Read: “With Pious Regret”
06 May 2010
After the great Ethiopian famine of 1984—brought into every American’s home by efforts like the Live Aid concert—”the world swore such famine would never happen again,” says the new book Enough.
“Yet not even twenty years later, ‘never again’ was happening again…. And this time, even more people—14 million—were desperate for something to eat.”
These kinds of famines are rarely triggered as simple as an “act of god”—a drought or a flood. The more recent famine, in 2003, came just after a “historic bumper harvest [that] overwhelmed the country’s underdeveloped markets with a surplus, and prices collapsed.”
So farmers cut back on costs by “sowing cheaper, lower-quality corn seed… and abandoning the use of expensive fertilizer.” Farmers knew they’d grow less this way, but they figured they’d still make enough to feed their families. “Farmers all across Ethiopia reacted int eh same manner. Some who worked the country’s largest farms took thousands of acres out of production. Others shut off their simple irrigation systems to reduce expenses.”
Then there was a drought. Harvests were meagre, and farmers ran through their reserves from the bumper crop the year before. Then the hunger began.
To me, this suggests that modern farming—with expensive seeds and fertilizers, and bills for water and fuel to pump the water—has to be accompanied by better control over prices, and efforts to improve storage. I’ll have to read more of Enough to see what remedies the authors suggest.
“Since the time of the Green Revolution, the world has known how to end famine and tame chronic hunger,” Enough says. “We have the information and tools. But we haven’t done it.”
For one thing, “we’re falling behind [on ending hunger] not so much because of a population increase but because of the population’s increased prosperity.” People are eating more meat and dairy, and we’re feeding more and more of the grains we grow to livestock.
(I never really thought about it until I read Tristram Stuart’s book Waste, but many livestock—like pigs and chickens—used to live on our food wastes and other things, like worms, that we didn’t want to eat. Feeding our livestock on grains we could eat ourselves is a very new thing, and underlies a lot of problems with the food system.)
Then there’s biofuels—thirsty engines competing with hungry mouths, Enough points out. Meanwhile, it seems the world’s resolve has eroded on maintaining grain reserves in case of emergency.
Meanwhile, yields haven’t been rising they way they used to. “In India and Pakistan and across Asia, complacency over the rising production had sapped the political will to keep the momentum of agricultural development going.”

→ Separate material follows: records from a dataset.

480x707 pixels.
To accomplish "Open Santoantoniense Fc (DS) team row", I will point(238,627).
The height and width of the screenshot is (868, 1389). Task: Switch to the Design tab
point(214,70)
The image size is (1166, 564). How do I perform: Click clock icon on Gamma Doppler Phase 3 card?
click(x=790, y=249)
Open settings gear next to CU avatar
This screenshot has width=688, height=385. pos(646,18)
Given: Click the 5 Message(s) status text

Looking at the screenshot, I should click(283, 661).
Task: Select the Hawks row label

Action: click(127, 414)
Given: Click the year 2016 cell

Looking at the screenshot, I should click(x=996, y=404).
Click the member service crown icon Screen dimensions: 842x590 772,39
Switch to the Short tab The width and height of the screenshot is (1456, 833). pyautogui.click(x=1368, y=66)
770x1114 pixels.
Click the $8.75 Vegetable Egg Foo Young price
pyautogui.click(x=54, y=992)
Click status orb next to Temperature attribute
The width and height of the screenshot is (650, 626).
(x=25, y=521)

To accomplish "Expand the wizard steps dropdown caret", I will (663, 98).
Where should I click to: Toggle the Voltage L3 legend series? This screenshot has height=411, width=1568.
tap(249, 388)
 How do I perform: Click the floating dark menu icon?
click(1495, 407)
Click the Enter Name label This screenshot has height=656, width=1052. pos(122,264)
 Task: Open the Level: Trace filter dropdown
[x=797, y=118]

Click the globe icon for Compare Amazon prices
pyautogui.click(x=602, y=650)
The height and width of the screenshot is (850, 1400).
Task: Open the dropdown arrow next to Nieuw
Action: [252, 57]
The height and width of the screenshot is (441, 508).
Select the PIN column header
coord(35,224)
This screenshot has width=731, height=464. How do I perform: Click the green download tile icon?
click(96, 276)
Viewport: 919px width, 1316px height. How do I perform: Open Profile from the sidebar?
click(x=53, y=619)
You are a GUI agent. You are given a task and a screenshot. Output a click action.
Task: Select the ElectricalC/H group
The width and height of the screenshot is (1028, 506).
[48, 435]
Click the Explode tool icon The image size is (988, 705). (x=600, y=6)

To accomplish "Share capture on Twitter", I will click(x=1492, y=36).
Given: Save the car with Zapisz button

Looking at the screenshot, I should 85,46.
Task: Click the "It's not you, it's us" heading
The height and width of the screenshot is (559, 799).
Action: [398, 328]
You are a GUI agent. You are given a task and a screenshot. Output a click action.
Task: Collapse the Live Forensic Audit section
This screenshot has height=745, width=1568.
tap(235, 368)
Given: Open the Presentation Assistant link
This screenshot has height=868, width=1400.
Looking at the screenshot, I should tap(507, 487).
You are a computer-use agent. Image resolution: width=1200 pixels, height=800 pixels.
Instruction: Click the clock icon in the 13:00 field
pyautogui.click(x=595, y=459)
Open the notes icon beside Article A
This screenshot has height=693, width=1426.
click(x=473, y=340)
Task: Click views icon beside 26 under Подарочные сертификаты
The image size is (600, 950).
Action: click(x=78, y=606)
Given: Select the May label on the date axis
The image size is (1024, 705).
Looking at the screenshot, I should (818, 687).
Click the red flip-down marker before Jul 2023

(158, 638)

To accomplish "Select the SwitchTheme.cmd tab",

(I’m not sure that’s the root cause of the slowing improvements. It could be diminishing returns of high-input, industrialized agriculture itself. Perhaps they could keep boosting yields, but would other parts of the food system—such as transport to markets, and storing grain reserves—keep up, to make everything work? And, more fundamentally, would those boosted yields be sustainable?)
Whatever the causes, it’s good to have a reminder that “much of the chronic, everyday hunger in the world is now a man-made catastrophe,” as Enough puts it. That helps us know where to look for remedies. We could develop more drought-resistant crops, for example, but changing other parts of the food system might have bigger payoffs.
Farm subsidies are one place to start. The authors, both reporters at The Wall Street Journal, are even-handed on this topic. “Farm subsidies in the United States and Europe, for instance, started out as a vehicle for helping poor farmers recover from economic calamity or war. But over the years they have grown to be a matter of addiction.”
But these authors are no anti-subsidy zealots. “The internatinoal financial institutions controlled by the United States and Europe have long forbade African governments from subsidizing their own farmers if they are to receive any loans.”
This is all standard stuff from the likes of Michael Pollan or Walden Bello—who I like, by the way. But it’s good to see these mainstream reporters making these points, too.